_Text passage_:
## BEGIN
The captured FCS inputs, and only these, can trigger diffusive filling-in of a surface representation on the corresponding FIDOs. Because this filled-in surface is activated by depth-selective BCS boundaries, it inherits the same depth as these boundaries. Not every filling-in event can generate a surface representation. Because activity spreads until it hits a boundary, only surfaces that are surrounded by a connected BCS boundary, or fine web of such boundaries, are effectively filled-in. The diffusion of activity dissipates across the FIDO otherwise.
An analysis of the outputs of BCS and FCS subsystems has shown that too many boundary and surface fragments are formed as a result of the size-disparity correlation. These extra boundaries and surfaces are pruned by a process whereby the complementary boundary and surface properties interact to achieve a mutually consistent percept. Remarkably, many data about the perception of occluding and occluded objects may be explained as consequences of this pruning operation; see Grossberg (1994, 1997) and Grossberg & McLoughlin (1997).
## END
_Required actions_:
1 > Answer these questions about the passage on boundary and surface filling-in:
(a) What depth does a filled-in surface take on?
(b) Which surfaces are effectively filled-in?
(c) What causes too many boundary and surface fragments to form?
2 > Reproduce the part of the passage on boundary and surface filling-in starting at "An analysis of" and ending at "Grossberg & McLoughlin (1997).".
3 > Write the next part of the passage on boundary and surface filling-in, picking up after its final sentence.

_Data provided_:
## BEGIN
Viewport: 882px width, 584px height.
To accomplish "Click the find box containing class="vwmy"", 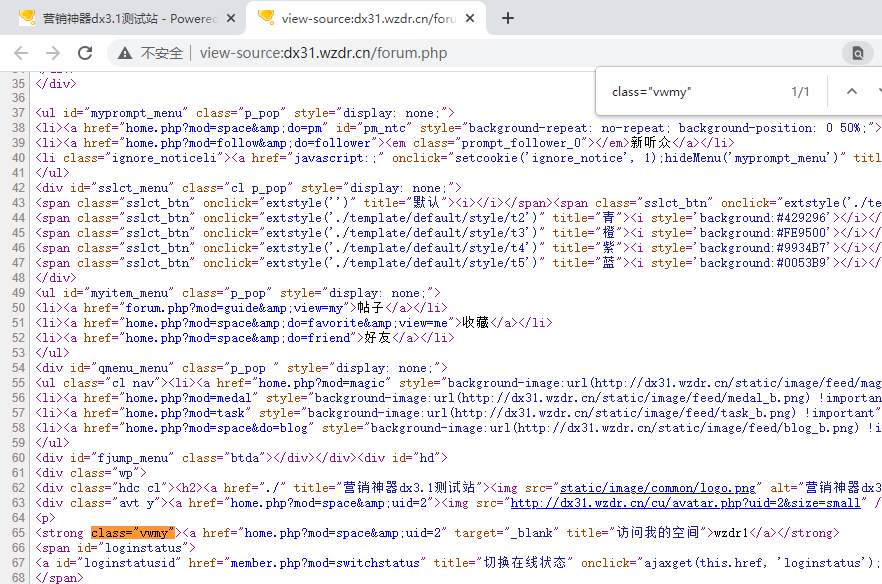I will 690,92.
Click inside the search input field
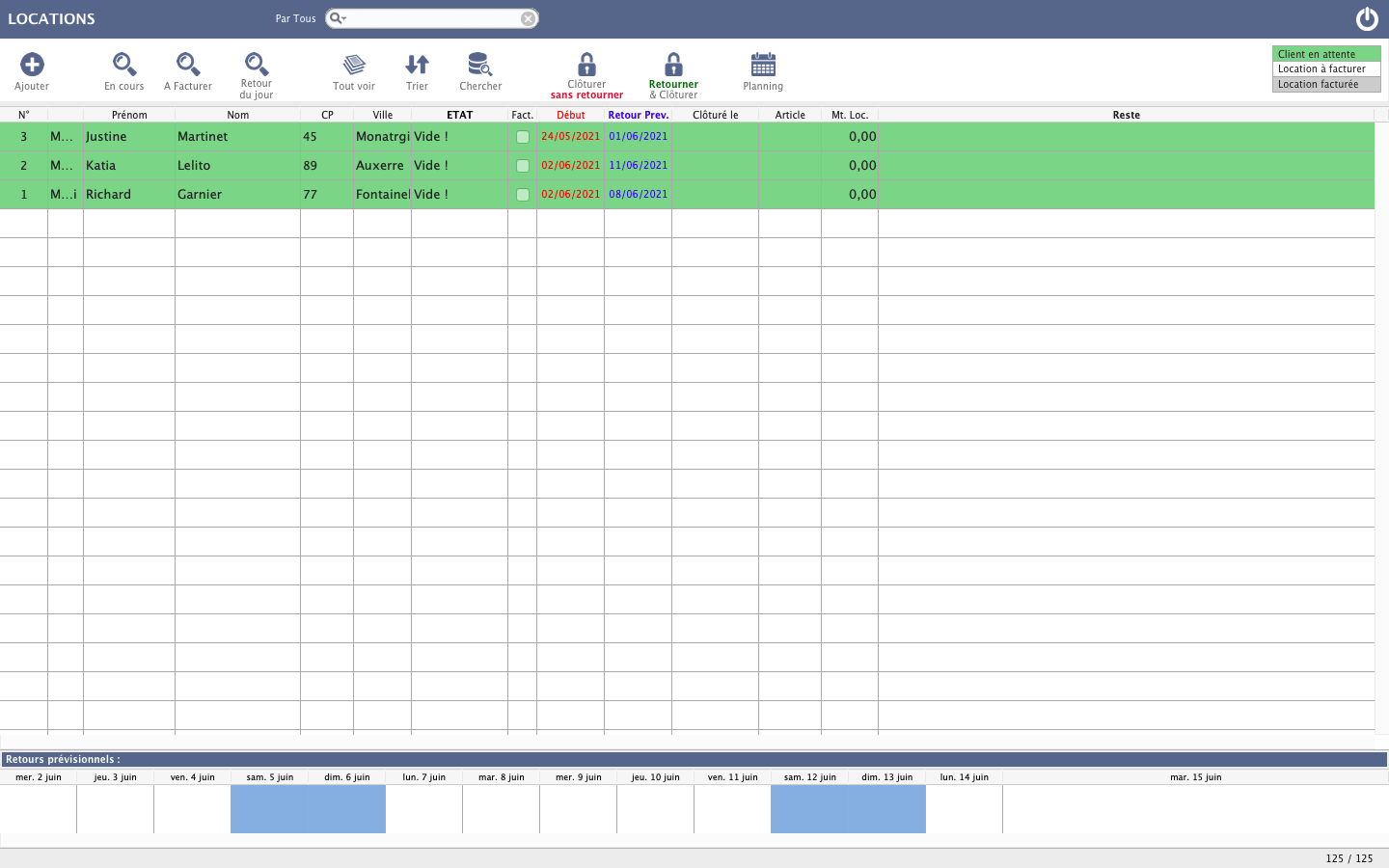 [x=434, y=18]
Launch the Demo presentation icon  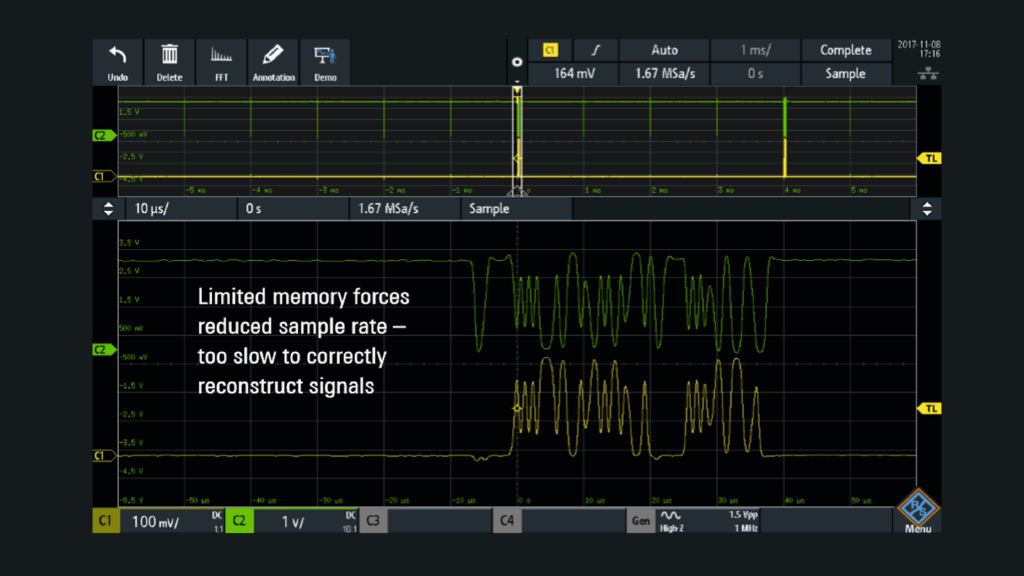point(324,61)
## END
_Responses in order_:
1 >
(a) It takes on the same depth as the depth-selective BCS boundaries that activate it.
(b) Only surfaces surrounded by a connected BCS boundary, or a fine web of such boundaries, are effectively filled-in.
(c) The size-disparity correlation causes them to form.

2 >
An analysis of the outputs of BCS and FCS subsystems has shown that too many boundary and surface fragments are formed as a result of the size-disparity correlation. These extra boundaries and surfaces are pruned by a process whereby the complementary boundary and surface properties interact to achieve a mutually consistent percept. Remarkably, many data about the perception of occluding and occluded objects may be explained as consequences of this pruning operation; see Grossberg (1994, 1997) and Grossberg & McLoughlin (1997).

3 >
Feedback from the FCS to the BCS is needed to achieve such boundary-surface consistency. A contrast-sensitive process at the monocular FIDOs detects the contours of successfully filled-in surface regions. These contour signals activate FCS-to-BCS feedback signals (pathways 7) which further excite the BCS boundaries corresponding to their own positions and depths. The boundaries that activated the successfully filled-in surfaces are hereby strengthened. The feedback signals also inhibit redundant boundaries at their own positions and farther depths. This inhibition from near-to-far is the first example within the theory of the asymmetry between near and far. The boundary pruning process spares the closest surface representations that successfully fills-in at a given set of positions, while removing redundant copies of the boundaries of occluding objects that would otherwise form at farther depths. When the competition from these redundant occluding boundaries is removed, the boundaries of partially occluded objects can be amodally completed behind them on BCS copies that represent farther depths. Moreover, when the redundant occluding boundaries collapse, the redundant surfaces that they momentarily supported at the monocular FIDOs collapse. Occluding surfaces are hereby seen to lie in front of occluded surfaces.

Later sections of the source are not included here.